Ну мы про это все как раз между собой и поговорили, дожидаясь, когда на часах двенадцать станет.

До полуночи сидели тихо, пробавлялись закусками, берегли силы: нам же сегодня до первого солнечного луча гулять, встречать светлый праздник (солнце-то прибывает, вот он и светлый, летом мы темный отмечаем). В какой-то момент так тихо стало, что слышно было, как уборщица в том зале стулья на столы составляет и шваброй своей возюкает. Хозяин обещал, что к двенадцати никого постороннего в «Марселе» не останется — только он за бармена да его личная официантка. Как в тот раз, дескать.

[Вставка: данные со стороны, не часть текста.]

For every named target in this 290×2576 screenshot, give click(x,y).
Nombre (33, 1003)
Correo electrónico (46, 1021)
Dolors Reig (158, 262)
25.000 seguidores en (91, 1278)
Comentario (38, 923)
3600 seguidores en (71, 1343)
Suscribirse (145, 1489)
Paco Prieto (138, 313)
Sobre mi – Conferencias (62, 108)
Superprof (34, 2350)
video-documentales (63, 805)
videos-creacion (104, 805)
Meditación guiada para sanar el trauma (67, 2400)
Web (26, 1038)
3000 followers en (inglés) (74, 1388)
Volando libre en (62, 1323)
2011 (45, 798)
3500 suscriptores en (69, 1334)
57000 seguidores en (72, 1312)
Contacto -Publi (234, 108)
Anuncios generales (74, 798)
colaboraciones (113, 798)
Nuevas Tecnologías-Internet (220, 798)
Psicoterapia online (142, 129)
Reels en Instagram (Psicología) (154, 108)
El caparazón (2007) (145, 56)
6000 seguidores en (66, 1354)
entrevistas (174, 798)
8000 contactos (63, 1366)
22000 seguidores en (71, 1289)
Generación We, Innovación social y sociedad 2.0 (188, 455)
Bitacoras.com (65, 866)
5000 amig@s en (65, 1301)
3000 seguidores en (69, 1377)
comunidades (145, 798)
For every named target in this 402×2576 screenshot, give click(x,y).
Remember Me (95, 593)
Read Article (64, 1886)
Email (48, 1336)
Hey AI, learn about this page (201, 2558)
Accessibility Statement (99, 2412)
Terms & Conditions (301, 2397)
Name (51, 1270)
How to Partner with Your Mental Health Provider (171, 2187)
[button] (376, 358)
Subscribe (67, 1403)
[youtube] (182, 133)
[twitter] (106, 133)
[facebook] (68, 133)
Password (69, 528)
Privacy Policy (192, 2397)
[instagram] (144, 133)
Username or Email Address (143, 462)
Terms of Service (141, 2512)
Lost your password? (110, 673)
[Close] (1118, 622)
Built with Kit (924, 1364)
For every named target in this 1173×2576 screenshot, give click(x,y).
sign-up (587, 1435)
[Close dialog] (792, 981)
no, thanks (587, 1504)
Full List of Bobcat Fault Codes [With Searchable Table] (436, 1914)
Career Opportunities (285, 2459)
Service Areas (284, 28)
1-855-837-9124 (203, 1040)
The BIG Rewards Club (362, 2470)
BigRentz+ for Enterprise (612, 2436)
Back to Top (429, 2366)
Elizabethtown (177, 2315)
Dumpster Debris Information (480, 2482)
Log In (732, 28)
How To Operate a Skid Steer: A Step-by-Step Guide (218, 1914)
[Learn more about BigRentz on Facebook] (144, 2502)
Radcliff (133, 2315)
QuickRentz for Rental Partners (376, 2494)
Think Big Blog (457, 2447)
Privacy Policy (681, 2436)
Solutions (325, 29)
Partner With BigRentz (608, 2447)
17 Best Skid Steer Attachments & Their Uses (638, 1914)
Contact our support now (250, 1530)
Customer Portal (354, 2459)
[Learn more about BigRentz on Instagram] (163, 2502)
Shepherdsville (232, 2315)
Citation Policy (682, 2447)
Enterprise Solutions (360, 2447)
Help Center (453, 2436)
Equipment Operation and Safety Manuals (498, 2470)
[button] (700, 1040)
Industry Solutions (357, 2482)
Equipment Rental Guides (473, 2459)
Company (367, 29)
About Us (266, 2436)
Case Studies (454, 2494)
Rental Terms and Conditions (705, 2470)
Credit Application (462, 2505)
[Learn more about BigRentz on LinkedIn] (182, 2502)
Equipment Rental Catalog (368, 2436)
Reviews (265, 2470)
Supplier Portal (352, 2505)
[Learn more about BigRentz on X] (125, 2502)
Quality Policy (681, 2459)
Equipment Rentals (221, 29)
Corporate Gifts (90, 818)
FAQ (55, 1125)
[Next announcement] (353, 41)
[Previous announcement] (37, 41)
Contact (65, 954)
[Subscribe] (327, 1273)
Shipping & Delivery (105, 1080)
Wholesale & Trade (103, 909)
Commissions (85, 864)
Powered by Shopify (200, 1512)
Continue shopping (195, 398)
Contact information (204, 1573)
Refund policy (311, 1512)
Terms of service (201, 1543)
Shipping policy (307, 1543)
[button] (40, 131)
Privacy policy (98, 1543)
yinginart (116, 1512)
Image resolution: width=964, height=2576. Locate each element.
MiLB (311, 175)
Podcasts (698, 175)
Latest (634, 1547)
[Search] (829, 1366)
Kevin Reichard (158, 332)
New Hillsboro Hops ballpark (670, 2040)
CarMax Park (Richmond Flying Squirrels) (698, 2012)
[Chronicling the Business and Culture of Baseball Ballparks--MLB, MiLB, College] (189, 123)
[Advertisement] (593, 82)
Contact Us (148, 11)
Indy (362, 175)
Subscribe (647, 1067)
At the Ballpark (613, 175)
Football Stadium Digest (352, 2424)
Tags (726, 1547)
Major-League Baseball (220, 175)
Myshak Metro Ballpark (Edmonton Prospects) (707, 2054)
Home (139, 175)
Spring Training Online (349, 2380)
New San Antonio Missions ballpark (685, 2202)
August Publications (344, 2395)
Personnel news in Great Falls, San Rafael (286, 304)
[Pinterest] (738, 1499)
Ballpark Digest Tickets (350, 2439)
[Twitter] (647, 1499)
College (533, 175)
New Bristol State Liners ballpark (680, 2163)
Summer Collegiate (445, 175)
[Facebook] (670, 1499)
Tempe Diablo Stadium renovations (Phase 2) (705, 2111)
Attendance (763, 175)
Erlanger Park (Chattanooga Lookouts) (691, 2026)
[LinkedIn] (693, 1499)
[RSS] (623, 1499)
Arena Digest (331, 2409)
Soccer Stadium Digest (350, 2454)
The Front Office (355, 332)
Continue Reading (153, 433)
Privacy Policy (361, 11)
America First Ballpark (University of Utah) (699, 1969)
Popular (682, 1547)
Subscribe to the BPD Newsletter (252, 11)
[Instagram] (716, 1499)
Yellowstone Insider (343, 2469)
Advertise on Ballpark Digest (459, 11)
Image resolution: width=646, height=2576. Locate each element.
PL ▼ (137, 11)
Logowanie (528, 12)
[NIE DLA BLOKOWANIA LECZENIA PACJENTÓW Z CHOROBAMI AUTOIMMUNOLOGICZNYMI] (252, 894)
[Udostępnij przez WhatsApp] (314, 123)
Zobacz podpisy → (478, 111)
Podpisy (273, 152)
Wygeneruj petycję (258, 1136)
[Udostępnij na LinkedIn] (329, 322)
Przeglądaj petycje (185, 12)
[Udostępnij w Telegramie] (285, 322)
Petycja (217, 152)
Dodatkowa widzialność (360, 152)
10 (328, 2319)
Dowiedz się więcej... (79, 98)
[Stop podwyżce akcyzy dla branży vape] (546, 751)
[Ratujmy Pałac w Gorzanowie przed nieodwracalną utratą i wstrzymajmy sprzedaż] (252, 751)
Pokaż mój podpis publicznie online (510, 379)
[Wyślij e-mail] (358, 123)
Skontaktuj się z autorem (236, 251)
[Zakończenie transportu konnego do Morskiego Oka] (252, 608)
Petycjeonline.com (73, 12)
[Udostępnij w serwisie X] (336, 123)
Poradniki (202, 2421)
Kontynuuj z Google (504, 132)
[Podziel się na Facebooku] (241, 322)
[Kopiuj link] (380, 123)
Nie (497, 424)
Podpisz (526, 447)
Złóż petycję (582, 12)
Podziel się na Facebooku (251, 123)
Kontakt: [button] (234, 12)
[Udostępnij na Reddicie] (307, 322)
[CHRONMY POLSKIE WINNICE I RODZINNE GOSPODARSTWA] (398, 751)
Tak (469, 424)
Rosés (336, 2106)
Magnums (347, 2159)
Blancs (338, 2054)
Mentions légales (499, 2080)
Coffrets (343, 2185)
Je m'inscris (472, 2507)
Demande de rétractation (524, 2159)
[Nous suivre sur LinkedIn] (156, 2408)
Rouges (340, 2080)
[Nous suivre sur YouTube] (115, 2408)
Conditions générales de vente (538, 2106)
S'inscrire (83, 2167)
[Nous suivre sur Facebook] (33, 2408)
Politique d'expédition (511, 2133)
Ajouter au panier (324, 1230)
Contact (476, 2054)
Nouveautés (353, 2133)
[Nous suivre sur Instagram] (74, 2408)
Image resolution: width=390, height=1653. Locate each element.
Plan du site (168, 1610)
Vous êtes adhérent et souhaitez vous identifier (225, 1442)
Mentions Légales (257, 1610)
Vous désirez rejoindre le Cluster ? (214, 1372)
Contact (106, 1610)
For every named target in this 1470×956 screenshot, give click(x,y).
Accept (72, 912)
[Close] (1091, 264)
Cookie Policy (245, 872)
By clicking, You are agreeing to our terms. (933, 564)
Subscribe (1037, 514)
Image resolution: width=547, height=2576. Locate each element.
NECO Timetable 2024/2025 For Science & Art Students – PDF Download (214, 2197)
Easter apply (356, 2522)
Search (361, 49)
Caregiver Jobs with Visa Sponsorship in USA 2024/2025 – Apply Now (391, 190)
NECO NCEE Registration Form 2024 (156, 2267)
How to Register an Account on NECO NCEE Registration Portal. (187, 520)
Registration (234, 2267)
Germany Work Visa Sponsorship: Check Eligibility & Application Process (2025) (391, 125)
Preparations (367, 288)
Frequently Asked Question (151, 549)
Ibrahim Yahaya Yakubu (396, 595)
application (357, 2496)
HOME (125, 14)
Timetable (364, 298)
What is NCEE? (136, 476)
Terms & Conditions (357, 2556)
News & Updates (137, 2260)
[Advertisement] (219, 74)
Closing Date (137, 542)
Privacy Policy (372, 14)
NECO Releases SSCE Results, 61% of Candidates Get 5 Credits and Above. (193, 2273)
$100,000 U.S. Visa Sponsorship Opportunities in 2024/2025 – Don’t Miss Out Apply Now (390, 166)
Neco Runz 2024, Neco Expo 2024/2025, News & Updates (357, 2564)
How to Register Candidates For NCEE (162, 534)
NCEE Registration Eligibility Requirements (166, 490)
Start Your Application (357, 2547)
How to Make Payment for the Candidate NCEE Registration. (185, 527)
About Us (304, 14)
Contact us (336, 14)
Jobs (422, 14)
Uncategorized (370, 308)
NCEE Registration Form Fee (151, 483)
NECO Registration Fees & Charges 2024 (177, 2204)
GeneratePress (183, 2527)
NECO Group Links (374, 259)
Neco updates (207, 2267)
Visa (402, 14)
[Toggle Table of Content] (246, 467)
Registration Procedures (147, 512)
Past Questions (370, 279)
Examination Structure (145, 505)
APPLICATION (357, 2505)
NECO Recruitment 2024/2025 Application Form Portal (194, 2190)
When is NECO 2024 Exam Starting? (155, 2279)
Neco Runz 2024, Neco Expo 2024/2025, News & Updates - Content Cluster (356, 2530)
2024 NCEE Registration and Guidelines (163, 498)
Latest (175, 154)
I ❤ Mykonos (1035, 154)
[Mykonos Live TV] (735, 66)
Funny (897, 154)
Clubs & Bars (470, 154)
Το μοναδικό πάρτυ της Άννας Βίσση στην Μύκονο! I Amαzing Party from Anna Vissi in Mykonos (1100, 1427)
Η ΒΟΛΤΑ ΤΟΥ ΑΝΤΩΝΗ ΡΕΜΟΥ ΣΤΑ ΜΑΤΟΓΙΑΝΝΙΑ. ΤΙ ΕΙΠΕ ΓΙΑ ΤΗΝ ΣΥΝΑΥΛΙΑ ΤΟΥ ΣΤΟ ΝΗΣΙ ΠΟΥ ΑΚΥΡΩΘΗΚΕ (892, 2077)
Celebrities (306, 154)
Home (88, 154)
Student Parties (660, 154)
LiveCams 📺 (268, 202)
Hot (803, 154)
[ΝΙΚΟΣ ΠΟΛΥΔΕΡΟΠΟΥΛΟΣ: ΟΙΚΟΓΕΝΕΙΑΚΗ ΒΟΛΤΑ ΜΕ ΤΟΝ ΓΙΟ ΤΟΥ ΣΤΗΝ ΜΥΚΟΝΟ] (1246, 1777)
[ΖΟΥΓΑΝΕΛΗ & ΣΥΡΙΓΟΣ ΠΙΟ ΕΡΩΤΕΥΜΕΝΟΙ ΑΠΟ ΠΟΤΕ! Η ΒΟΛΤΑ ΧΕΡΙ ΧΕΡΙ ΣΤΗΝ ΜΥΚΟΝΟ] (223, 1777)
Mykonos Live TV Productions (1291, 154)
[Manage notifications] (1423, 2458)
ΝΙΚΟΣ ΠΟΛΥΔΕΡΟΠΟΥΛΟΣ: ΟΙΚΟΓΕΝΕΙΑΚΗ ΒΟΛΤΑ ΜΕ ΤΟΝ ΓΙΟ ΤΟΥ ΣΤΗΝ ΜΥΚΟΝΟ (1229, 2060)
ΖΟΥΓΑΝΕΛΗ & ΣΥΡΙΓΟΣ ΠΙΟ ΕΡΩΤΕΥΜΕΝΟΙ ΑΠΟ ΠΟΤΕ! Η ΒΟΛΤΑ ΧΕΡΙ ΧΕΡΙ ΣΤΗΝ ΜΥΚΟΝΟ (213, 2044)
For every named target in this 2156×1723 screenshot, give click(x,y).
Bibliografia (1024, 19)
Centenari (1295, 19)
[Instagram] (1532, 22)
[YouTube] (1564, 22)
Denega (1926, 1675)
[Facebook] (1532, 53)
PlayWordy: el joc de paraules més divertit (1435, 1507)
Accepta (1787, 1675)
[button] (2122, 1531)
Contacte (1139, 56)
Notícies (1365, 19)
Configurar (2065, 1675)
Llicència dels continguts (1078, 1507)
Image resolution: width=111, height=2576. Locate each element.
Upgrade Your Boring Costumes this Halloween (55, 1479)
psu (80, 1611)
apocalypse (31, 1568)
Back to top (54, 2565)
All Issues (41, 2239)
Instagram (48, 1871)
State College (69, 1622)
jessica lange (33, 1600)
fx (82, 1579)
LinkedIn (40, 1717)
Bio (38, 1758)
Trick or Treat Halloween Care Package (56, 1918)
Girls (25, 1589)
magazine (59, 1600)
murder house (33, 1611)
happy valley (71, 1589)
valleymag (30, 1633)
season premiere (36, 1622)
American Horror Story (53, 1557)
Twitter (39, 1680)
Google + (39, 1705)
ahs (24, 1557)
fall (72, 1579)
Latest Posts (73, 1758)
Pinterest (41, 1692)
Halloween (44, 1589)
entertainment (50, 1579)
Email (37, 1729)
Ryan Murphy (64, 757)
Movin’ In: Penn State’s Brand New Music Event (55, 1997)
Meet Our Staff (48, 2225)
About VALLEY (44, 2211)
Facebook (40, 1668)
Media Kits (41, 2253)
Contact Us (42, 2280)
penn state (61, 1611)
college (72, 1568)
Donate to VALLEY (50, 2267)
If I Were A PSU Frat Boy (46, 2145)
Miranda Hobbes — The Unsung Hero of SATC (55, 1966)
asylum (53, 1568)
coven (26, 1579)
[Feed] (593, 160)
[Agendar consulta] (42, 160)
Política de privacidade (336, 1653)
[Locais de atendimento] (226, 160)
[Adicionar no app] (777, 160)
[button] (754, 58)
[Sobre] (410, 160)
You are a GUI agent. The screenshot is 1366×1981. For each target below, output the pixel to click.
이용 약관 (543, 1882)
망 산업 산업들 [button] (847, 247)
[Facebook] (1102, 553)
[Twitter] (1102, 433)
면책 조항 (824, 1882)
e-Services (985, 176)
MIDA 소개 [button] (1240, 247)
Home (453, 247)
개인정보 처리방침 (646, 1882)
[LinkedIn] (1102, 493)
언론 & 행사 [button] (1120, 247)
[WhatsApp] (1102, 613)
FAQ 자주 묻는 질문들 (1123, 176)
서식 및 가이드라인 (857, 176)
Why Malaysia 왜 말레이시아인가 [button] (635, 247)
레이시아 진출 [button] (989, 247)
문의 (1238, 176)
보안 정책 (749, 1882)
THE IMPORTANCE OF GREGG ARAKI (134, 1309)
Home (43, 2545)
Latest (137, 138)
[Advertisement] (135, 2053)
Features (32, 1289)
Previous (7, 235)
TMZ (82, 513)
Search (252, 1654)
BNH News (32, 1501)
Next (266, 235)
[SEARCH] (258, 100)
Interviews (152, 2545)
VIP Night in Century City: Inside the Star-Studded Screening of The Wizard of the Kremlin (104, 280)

Когда посторонних мало — это хорошо, да только нам и этим посторонним пришлось глаза отводить, а то они на Гуньку уж больно вылупились, пока нам закуски разносили. Никто сперва не понял, что за напасть, потом дошло: Гунечку же у них на глазах практически насмерть убили, а сейчас он чуть ли не младше тогдашнего был. Но тут даже не столько отвод глаз был нужен, сколько внушение: родственник, дескать, младший брат того, в которого стреляли. Это мирским понятно, у них и не такие совпадения встречаются. Так что все обошлось. А тут уже и полночь, у всех телефоны как раз зазвонили, гвалт поднялся, всяческая суета и поздравления с поцелуями…

Когда все отшумели, Старый поднялся с места. Ножом о графин стучать не стал, это вам не Жека. Улыбнулся спокойно, словно занавес театральный отдернул. Заговорил, правда, торжественно, хотя у него за прожитые жизни каких только интонаций в репертуаре не было. Больше, чем мест работы, наверное. Сейчас вот опять под депутата Государственной думы играет. Да не нынешнего, а настоящего, вроде Родзянко или Пуришкевича.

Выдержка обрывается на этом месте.